Scripture: Live as people who are free, not using your freedom as a cover-up for evil, but living as servants of God. Honor everyone. Love the brotherhood. Fear God. Honor the emperor. 1 Peter 2:16-17 ESV
Observation: In this second chapter of Peter’s first letter to the church, he reminds the congregants that they are a chosen people, set apart for God to become living stones, assembled on the foundation of Christ into a spiritual house (verses 4-6). And for what purpose? That we might “proclaim the excellencies of him who called [us] out of darkness into his marvelous light” (verse 9). He then urges the church to keep their conduct honorable among unbelievers so that when they speak ill against Christians, they will glorify God on the day of Christ’s return (verse 12). As such, Peter commands the church to submit to every human institution for the Lord’s sake (verse 13). Why? “That by doing good [we] should put to silence the ignorance of foolish people” (verse 15).

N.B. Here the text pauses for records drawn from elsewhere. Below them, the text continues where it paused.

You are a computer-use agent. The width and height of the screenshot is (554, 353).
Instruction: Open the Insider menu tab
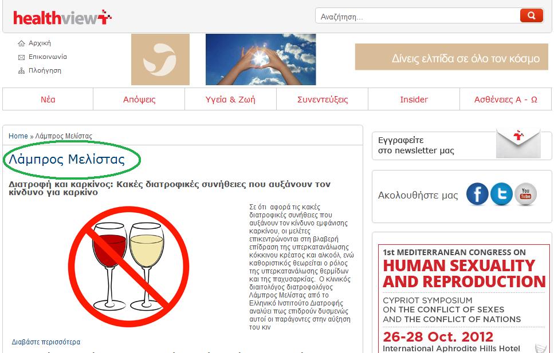[414, 100]
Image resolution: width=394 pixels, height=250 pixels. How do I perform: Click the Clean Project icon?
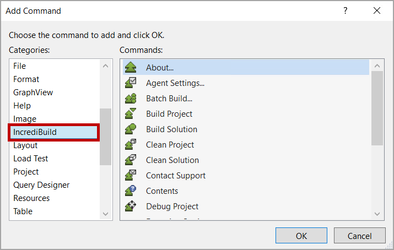[131, 145]

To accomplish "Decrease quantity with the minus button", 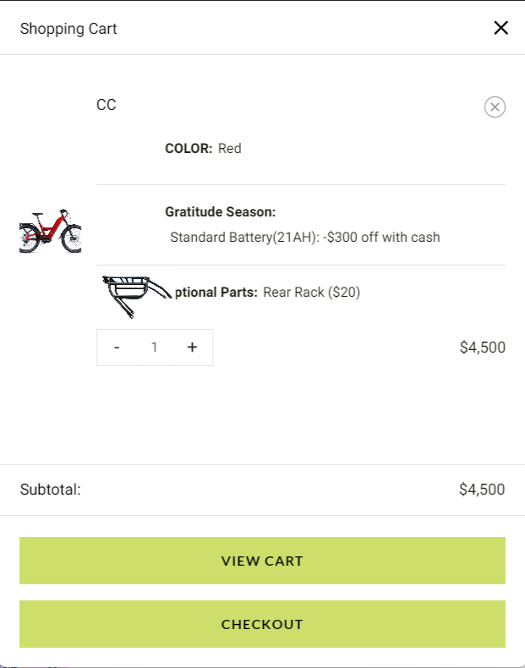I will pyautogui.click(x=117, y=348).
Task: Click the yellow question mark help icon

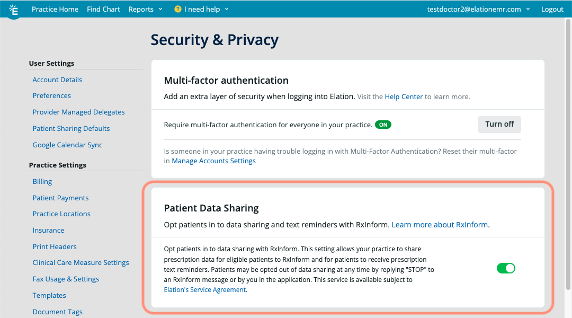Action: point(177,9)
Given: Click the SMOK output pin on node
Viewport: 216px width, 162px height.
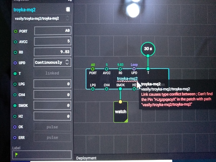Looking at the screenshot, I should [120, 89].
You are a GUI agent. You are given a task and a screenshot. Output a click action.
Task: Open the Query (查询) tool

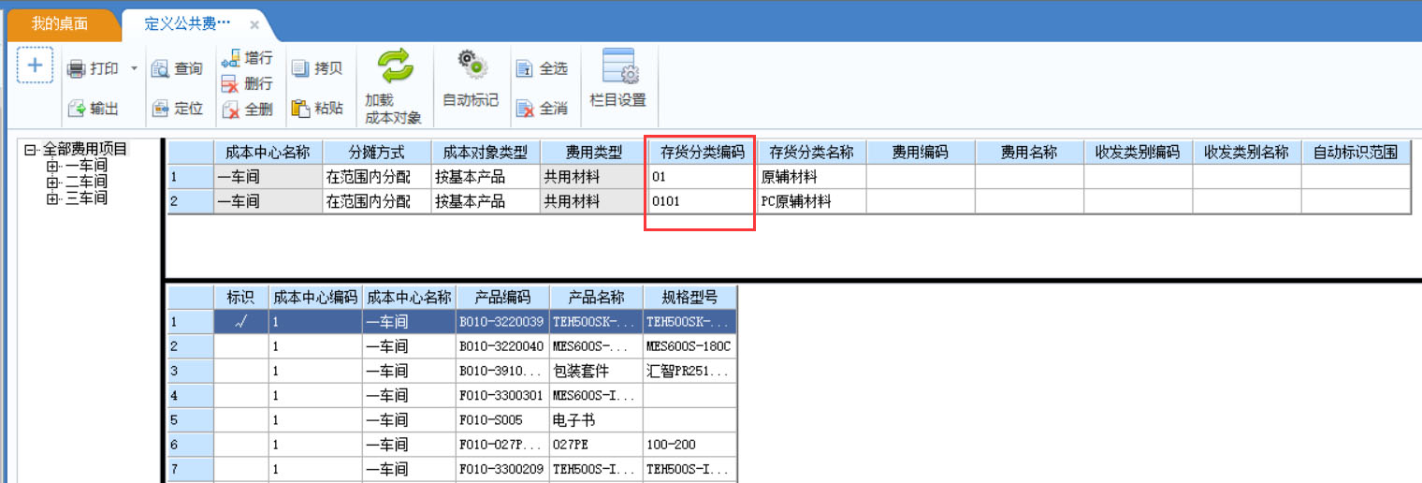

Peter next encourages the people of God to live as free people, not free to sin, but free to serve God (verse 16 above).
Takeaway: So, how are we to exercise our freedom as servants of God? Verse 17 provides a summation: honor everyone (even our national leaders), love our brothers and sisters in Christ, and fear (revere) our Lord—all of which aligns with Christ’s teachings and actions. Loving one another amid the fellowship and revering God makes sense, but honoring everyone—even the ungodly in our political arenas—does not sit well for most of us. What is Peter thinking?! Is he focused on keeping the peace between the church and government? Perhaps to some measure, but if we read his appeal in light of verse 12, Peter has in mind that when we honor everyone, we are honoring God.
So how do we honor those who are not worthy of honor? The rest of the passage addresses that question. Citing Christ as our example, Peter recounts that our sinless Lord, when reviled by the religious leadership and tortured by the Romans, suffered without returning their revile—entrusting himself to the Father who judges justly (verse 21-23). And as a helpful reminder, Peter points out that Christ honored us, who were once his enemies, by bearing our sins in his body to heal our sin-marred souls (verses 24-25). Thus, we honor everyone because Christ has honored us.
Prayer: Father God, we thank you for your Son, who brought honor to us by suffering the consequences of our sins to present us as righteous before you. Would you please help us follow his godly example and honor everyone—even our enemies—by bearing revile and suffering without retaliation? Amen.